### Requirement 1
In the passage on controlling people, how can signs of emotional abuse develop over time?
### Requirement 2
In the passage on emotional abuse, rewrite the part between "Concerning signs of" and "vague, subjective standards)", inclusive, changing "expectations" to "demands".
### Requirement 3
Carry on the passage about emotional abuse by a controlling person from the point where it stops.

### Selected passage
----

It’s hard enough to be in control of your own emotions but when someone else is constantly belittling you and your interests or leveraging guilt and shame to manipulate you into saying or doing what they want, this can make it even more challenging to stay in control of your own life and emotional well-being.

Emotional abuse is another sign of a controlling person that is often overlooked in relationships. After all, human personalities vary widely in terms of passivity, and it’s not uncommon for one person in a relationship to be significantly more passive than the other. This becomes an issue when the controlling partner or friend exudes signs of emotional abuse, which can start subtly and become much more pronounced over time.

Concerning signs of emotionally abusive language or behavior to watch out for include:

  • Dismissing your needs and/or belittling your interests in counterproductive ways
  • Privately or publicly shaming or humiliating you
  • Making you feel as though you can never live up to their expectations or do anything right (according to their own vague, subjective standards)

----

Collected data
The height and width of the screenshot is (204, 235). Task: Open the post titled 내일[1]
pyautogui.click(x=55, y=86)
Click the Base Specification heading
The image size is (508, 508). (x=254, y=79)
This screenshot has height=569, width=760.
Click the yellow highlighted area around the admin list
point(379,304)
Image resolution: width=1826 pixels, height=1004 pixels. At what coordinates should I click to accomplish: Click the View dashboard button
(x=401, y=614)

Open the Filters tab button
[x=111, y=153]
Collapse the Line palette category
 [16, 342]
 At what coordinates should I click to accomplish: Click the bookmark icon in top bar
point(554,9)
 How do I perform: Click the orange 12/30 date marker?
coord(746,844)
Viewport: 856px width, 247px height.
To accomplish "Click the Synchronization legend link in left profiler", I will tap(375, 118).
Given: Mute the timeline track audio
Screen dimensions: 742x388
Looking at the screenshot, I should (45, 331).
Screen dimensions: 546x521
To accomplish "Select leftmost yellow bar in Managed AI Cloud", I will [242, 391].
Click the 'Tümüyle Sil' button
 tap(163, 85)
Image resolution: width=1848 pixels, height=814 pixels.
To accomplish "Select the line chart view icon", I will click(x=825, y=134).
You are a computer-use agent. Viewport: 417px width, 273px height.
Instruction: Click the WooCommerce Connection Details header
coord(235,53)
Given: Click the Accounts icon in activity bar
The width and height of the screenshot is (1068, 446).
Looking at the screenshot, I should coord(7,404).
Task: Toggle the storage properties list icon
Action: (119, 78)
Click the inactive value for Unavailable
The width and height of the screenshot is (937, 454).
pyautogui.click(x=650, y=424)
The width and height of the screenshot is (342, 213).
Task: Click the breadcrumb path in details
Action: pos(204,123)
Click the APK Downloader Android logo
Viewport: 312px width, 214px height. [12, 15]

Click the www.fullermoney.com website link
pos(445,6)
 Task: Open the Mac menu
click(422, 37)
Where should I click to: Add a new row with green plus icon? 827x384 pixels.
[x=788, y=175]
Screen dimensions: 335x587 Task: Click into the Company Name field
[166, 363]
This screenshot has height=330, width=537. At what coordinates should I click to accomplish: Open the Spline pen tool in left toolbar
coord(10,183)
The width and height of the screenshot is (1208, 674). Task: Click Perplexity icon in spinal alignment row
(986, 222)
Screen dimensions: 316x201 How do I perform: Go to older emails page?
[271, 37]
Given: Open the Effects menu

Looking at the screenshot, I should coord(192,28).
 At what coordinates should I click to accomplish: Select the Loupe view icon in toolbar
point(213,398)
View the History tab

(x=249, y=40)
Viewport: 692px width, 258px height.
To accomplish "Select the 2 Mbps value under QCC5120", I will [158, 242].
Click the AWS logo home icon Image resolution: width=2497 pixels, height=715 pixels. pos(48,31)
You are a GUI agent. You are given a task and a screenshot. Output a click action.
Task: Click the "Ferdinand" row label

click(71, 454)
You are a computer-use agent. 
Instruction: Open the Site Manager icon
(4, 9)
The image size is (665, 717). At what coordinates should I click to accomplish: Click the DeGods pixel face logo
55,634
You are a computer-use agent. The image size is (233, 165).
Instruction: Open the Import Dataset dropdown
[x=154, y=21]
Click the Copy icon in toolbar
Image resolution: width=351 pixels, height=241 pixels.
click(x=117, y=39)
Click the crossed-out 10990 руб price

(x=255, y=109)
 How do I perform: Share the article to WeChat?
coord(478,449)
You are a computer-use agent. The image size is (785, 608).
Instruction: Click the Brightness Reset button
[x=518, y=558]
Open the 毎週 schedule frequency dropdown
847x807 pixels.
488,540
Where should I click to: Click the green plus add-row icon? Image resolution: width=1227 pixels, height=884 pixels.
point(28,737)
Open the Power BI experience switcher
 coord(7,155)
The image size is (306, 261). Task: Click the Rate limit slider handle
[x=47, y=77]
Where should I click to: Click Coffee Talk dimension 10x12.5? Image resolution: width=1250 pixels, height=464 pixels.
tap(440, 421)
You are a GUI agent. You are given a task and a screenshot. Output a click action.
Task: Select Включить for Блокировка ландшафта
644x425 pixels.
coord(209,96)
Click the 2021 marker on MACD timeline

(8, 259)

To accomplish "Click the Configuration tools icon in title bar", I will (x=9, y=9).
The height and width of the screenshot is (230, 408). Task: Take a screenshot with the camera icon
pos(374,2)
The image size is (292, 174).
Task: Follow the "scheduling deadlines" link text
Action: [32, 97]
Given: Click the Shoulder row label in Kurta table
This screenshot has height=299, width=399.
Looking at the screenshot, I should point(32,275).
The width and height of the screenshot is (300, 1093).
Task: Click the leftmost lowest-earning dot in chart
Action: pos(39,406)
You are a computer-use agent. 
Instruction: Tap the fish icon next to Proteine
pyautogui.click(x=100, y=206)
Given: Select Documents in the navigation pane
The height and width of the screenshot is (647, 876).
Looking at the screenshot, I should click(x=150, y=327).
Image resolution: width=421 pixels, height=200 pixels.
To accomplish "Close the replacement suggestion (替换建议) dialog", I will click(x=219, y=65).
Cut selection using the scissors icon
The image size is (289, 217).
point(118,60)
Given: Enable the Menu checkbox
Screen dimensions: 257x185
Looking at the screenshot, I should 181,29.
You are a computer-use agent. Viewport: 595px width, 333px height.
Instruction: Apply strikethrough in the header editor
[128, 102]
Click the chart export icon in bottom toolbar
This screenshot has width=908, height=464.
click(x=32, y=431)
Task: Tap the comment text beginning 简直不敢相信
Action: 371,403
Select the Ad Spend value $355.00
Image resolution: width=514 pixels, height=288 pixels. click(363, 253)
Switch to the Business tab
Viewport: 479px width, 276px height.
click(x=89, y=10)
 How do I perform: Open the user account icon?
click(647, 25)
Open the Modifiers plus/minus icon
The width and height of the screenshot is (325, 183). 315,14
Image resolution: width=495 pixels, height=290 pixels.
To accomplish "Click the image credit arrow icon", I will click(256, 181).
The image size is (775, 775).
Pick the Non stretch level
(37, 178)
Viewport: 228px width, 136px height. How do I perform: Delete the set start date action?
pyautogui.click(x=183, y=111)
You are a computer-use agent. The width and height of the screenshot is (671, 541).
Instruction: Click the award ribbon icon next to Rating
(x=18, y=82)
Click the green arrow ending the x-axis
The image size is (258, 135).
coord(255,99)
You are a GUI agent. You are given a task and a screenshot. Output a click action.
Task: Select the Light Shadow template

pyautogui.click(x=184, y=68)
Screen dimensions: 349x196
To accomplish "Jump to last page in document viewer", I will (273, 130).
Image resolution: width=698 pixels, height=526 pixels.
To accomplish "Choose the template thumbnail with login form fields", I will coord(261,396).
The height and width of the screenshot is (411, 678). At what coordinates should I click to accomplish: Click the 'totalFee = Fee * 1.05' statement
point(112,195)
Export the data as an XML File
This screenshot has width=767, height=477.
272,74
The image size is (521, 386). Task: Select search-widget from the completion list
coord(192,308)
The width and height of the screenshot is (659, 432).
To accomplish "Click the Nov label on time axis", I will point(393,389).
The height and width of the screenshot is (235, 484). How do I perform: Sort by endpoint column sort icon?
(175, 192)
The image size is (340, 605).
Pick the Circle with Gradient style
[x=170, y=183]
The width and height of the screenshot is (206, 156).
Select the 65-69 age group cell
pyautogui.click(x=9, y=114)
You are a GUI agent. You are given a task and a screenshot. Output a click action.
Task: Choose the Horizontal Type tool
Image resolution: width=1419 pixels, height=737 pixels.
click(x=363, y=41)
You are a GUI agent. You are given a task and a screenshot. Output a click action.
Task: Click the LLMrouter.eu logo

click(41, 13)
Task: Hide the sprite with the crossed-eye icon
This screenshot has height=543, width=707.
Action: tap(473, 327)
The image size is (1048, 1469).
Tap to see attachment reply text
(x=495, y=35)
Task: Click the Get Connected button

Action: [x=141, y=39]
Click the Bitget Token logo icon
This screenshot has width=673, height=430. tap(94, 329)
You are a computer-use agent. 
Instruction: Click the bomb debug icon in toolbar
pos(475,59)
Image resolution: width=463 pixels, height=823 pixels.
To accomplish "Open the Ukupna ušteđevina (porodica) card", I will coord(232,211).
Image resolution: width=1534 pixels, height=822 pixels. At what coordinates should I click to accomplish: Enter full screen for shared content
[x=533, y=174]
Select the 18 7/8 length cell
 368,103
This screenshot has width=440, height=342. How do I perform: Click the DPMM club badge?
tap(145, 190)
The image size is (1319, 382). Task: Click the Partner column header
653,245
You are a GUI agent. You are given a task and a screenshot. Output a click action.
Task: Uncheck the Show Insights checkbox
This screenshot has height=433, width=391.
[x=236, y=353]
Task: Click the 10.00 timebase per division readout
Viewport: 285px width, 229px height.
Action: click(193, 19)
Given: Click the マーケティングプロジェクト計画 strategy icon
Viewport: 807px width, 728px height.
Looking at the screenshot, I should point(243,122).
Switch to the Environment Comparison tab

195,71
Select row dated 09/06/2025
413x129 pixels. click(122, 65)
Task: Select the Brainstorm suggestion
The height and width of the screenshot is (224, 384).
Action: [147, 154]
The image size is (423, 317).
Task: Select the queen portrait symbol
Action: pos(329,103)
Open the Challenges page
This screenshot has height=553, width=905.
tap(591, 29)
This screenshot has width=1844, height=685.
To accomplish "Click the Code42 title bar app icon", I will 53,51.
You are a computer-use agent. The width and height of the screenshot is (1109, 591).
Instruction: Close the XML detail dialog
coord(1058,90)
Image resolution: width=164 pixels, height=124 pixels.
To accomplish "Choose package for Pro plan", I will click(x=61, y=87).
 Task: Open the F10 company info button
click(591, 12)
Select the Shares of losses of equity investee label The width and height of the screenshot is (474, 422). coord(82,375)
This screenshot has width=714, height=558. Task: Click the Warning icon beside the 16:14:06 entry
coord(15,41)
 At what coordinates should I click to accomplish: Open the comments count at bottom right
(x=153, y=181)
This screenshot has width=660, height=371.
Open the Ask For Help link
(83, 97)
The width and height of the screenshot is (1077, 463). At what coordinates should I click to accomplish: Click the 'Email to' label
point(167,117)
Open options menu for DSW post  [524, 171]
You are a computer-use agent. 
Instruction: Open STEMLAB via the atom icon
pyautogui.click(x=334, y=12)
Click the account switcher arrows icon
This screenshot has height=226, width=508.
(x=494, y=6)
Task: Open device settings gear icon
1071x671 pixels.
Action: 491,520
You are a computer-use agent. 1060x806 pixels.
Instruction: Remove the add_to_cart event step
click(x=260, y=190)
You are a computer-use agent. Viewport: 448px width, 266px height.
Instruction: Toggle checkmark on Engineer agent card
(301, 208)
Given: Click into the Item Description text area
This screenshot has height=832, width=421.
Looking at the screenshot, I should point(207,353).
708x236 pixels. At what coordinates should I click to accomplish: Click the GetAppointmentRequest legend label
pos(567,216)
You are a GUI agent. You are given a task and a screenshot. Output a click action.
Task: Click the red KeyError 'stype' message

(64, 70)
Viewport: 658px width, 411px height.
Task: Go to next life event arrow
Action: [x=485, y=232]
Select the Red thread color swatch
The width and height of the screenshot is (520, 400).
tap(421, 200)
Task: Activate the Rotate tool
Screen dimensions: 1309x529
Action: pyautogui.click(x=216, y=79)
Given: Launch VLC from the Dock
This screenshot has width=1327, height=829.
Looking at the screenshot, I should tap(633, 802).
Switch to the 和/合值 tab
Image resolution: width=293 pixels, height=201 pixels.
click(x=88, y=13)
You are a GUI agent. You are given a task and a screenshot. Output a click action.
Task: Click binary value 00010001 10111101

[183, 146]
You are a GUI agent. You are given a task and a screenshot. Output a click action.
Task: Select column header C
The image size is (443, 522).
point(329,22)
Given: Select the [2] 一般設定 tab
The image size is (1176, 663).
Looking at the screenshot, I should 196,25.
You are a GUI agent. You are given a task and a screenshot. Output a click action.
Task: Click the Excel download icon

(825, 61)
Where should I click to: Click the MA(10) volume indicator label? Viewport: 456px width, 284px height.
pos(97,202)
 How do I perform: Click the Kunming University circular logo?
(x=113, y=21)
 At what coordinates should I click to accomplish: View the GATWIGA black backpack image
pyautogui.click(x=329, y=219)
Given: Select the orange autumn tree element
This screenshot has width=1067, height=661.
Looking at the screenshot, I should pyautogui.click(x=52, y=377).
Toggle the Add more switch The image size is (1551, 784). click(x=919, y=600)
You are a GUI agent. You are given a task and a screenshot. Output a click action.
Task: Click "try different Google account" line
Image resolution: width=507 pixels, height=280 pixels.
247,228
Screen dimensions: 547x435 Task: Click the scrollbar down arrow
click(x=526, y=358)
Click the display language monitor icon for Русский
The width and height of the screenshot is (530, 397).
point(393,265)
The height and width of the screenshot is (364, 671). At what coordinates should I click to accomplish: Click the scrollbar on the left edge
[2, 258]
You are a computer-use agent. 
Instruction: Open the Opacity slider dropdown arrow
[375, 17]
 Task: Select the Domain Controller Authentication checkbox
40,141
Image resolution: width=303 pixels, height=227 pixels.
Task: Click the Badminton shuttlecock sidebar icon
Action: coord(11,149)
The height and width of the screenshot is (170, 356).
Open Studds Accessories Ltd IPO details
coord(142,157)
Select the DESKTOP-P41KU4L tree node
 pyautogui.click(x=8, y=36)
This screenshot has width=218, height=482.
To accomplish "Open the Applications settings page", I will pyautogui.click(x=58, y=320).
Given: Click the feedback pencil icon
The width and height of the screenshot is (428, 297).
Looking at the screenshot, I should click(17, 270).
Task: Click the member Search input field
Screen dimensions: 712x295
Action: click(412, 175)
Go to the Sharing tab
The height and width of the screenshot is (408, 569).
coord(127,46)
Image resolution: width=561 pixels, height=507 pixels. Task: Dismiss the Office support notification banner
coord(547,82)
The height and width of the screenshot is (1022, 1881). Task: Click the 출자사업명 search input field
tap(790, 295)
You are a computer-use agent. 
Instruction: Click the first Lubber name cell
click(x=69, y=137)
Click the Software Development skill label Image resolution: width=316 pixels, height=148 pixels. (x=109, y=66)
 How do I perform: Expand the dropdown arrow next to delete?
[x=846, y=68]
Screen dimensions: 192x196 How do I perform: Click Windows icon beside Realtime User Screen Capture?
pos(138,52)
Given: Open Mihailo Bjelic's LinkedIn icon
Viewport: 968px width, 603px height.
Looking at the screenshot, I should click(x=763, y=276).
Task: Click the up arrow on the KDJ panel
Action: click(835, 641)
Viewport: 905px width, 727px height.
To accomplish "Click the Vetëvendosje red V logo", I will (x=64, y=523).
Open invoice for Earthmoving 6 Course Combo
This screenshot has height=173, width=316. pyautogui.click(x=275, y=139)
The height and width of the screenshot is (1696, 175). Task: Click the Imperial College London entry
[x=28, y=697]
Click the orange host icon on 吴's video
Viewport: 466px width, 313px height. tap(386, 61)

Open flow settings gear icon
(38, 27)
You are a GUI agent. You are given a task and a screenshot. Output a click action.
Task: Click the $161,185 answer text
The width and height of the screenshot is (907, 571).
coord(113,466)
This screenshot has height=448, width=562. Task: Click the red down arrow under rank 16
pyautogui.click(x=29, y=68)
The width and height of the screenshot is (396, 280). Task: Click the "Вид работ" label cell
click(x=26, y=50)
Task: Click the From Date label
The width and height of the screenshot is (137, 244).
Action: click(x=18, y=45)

----

### Answer space 1
They can start subtly and become much more pronounced over time.

### Answer space 2
Concerning signs of emotionally abusive language or behavior to watch out for include:

  • Dismissing your needs and/or belittling your interests in counterproductive ways
  • Privately or publicly shaming or humiliating you
  • Making you feel as though you can never live up to their demands or do anything right (according to their own vague, subjective standards)

### Answer space 3
  • Gaslighting you into thinking they said or did something that never actually happened (making you question your own reality)

Final Thoughts

It’s sometimes hard to see the negative things about someone with whom we have a relationship. We may sometimes unconsciously overlook the signs of a controlling person, especially if that person is someone we have known for a long time or are close to us. However, cutting them off your life is the best thing you can do for yourself. Just watch out for these six signs of a controlling person and take immediate action when you spot them.